* Work to complete
Your answer should hold only the lines from the one with "Click the water bottle on the desk" through the end of the records, repeated exactly and minus any pictures.

Stored data
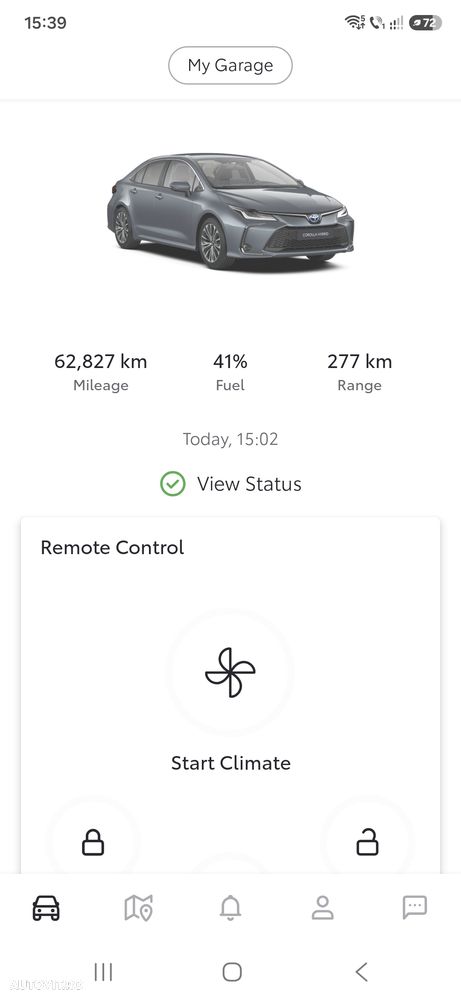Open notifications bell tab
Image resolution: width=461 pixels, height=999 pixels.
pyautogui.click(x=230, y=907)
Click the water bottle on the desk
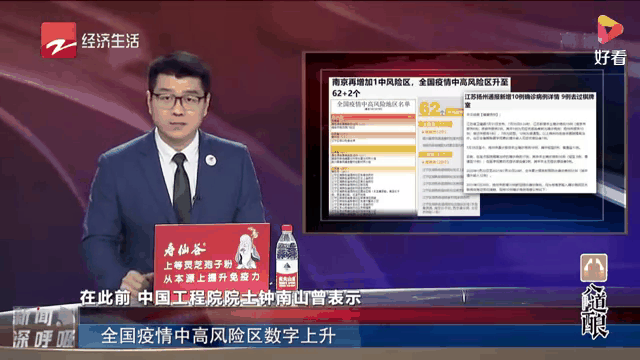640x360 pixels. (287, 258)
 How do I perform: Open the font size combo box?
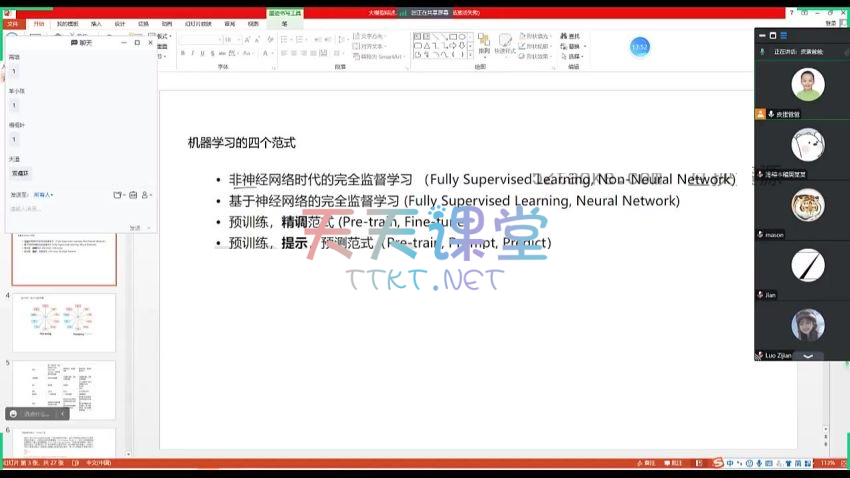point(229,39)

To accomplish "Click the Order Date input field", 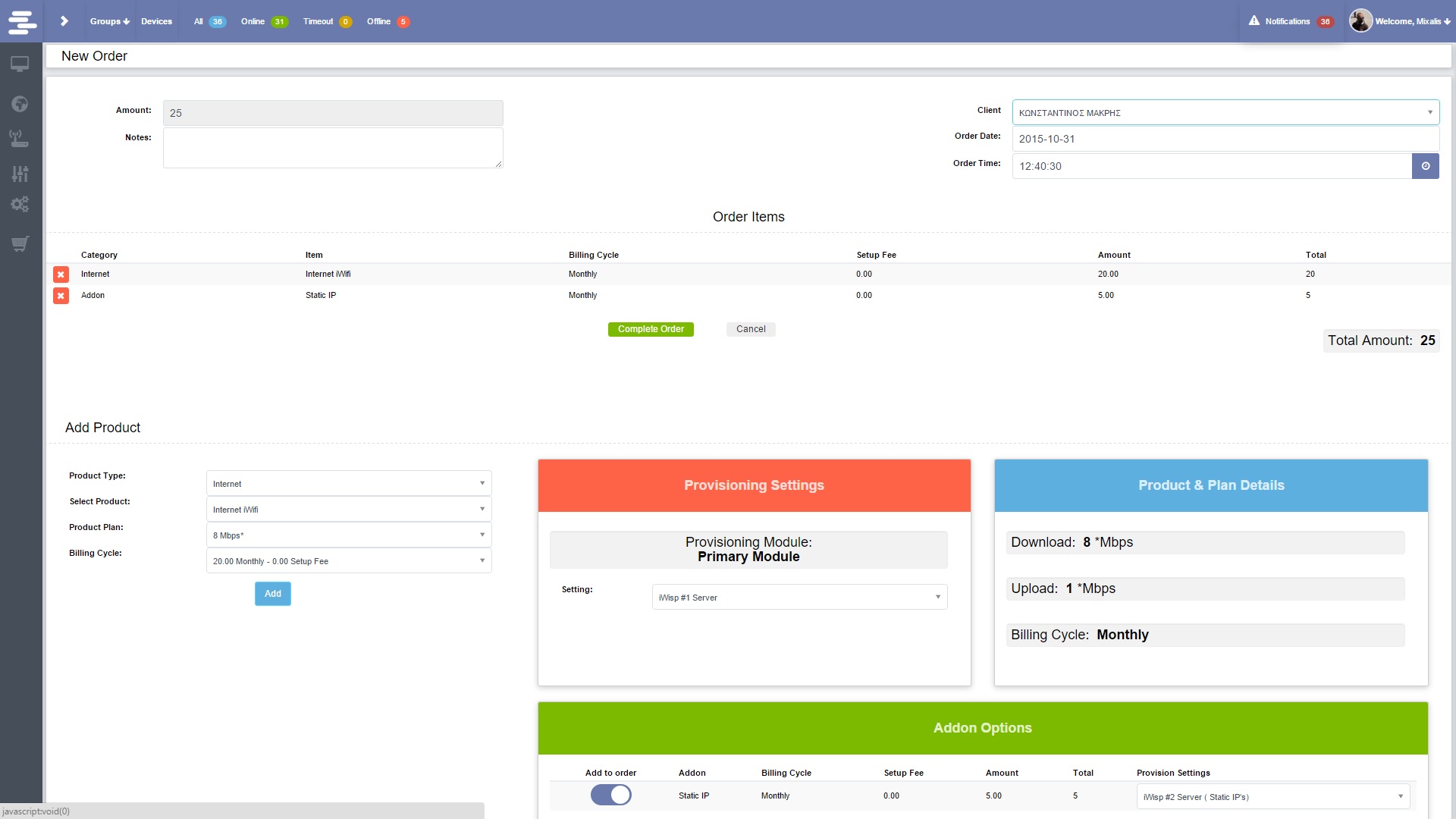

* Solution for this task
Click the water bottle on the desk
640x360 pixels. (287, 258)
 How do I perform: Open the font size combo box?
point(229,39)

To accomplish "Click the Order Date input field", 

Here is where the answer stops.